A few weeks ago, one of my favorite authors, K.J. Charles, had a terrific blog post about the difficulties authors have today managing the pressure to share details about their real lives for the sake of curious fans. I write with a pen name, and since one of the main rationales for that pen name was to keep my authorship of gay tentacle porn off the radar of my kids' schools, I have not had much temptation or opportunity to overshare, though I admit to prostituting my incredibly cute, dare-I-say "Boo-esque," pet Corgeranian anywhere I think his adorable wittle face might my help my career. In fact I'll do that right now:





Isn't he precious?

Anyhoo, one really shocking, tabloid-worthy RL factoid that I have kept deeply under wraps until now is that I am really into baking, specifically baking with whole grains.  Yeah, I know, it's bad: cupcakes, cookies, quick breads, fruit crumbles--I make them all.

Except pies--I have "personal issues" with pie crusts, as in mine suck.

Generally, my family is pretty "supportive" of "Mom's whole grain thing," meaning if they ever want to eat another goddamn cookie in this house again, let alone bring three dozen top-sellers to their school bake sale, they'd better keep their traps shut about my refusal to cook with insipid, nutritionally castrated refined flours. But even my junk-food inhaling teenager would agree that my Multigrain Chocolate Chips are the best cookies he's ever eaten.  So I thought in the interest of promoting the scrumptiousness and health benefits of whole grains as well as my own coolness, I would share the recipe.
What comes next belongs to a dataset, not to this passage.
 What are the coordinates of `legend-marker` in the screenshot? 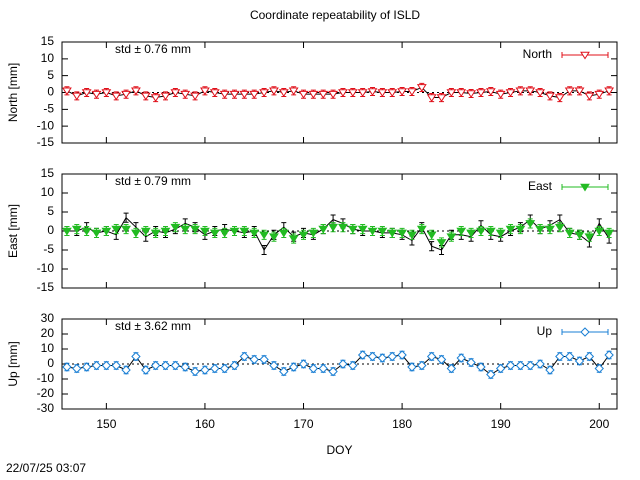 It's located at (585, 56).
If you've ever made a chocolate chip cookie, you will realize that 100% of the innovation of this recipe is in the combination of grains, specifically the use of Spelt, Kamut, and Teff flours. Spelt and Kamut are older varieties of wheat, both far superior for most non-bread baking than regular whole wheat. Teff is a gorgeous Ethiopian grain that is used for their famous flat bread, injera. It is also a supergrain like quinoa or amaranth thanks to its kick-ass nutritional profile. All three are available from Bob's Red Mill. I buy them by the case from Amazon (You can click each name for the buy links).

So here's the recipe: 

Ingredients:
1 cup spelt flour
½ cup teff flour
½ cup kamut flour
1 tsp. baking soda
½ tsp. salt
2 sticks of butter (softened)
1 cup Brown Sugar
½ cup white sugar
2 eggs
1 tsp. Vanilla
1 cup chocolate chips or to taste

Instructions:
Prepare cookie sheets—use parchment if possible, otherwise grease lightly.

Bowl 1--Dry Mix
1 cup spelt flour
½ cup teff flour
½ cup kamut flour
1 tsp. baking soda
½ tsp. salt

Mix together thoroughly

Bowl 2—I use a stand mixer

2 sticks of softened butter
1 cup brown sugar
½ cup white sugar

Beat together until light, then add:

2 eggs
1 tsp. Vanilla

Mix lightly until blended—don’t overbeat.
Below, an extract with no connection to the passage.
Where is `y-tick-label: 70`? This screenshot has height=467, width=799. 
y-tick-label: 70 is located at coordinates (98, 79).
Add flour mixture, mix gently until blended.
Add 1 cup chocolate chips or to taste


Place spoonfuls of dough approximately 2 inches apart on cookie sheets.






Bake 10 minutes—then check frequently.   
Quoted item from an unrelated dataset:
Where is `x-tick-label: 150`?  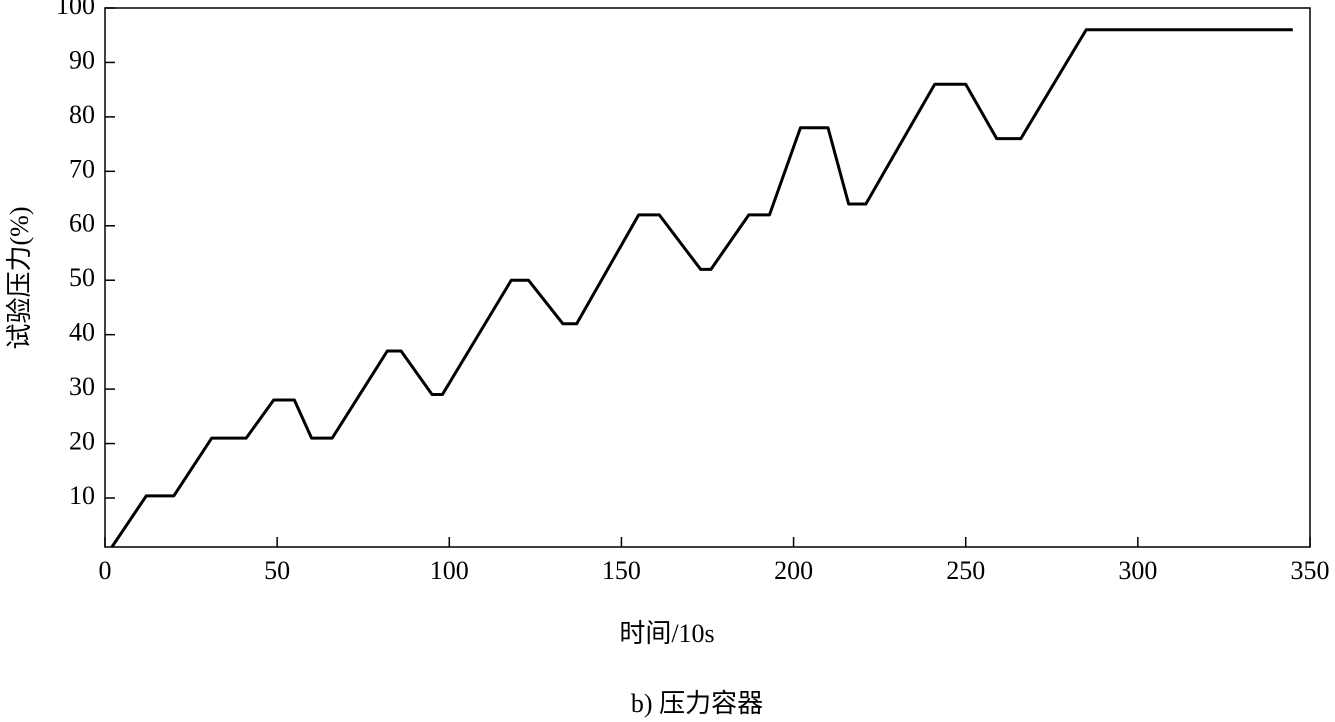
x-tick-label: 150 is located at coordinates (622, 570).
DO NOT OVERBAKE—I find this recipe more forgiving then the regular one, but almost the only thing you can do to ruin chocolate chip cookies is to overbake them—SO DON’T DO IT. This is what they should look like:  


A few final notes:
"USE PARCHMENT."  It's annoyingly expensive, but you can reuse it (just wipe it off), which I do since I am really cheap and make tons of cookies. But you should just trust me on this. Parchment makes better cookies. Much better. Just use it. 

"1 cup chocolate chips or to taste."  Confession: I like but don't looooove chocolate, so I go very light on the chocolate chips (I use ordinary Nestle chips--Ghirardelli are oddly hard). Yes, my kids whine, and when they make the cookies themselves they can use as many chips as they want.  (Me smiling sweetly). Since you, dear reader, are making your own cookies, you can use the whole damn bag if that's your preference.

Here's one final photo--aren't they gorgeous? (Another super-juicy Lilia factoid: that's my wedding china they're sitting on.)


Yikes, now I want one. Seriously, I recommend these cookies. Everyone loves them. I could probably say more but those photos made me hungry--like, I have to have a cookie. NOW.

Time to yell at my son to get off the damn X-box and put the butter out.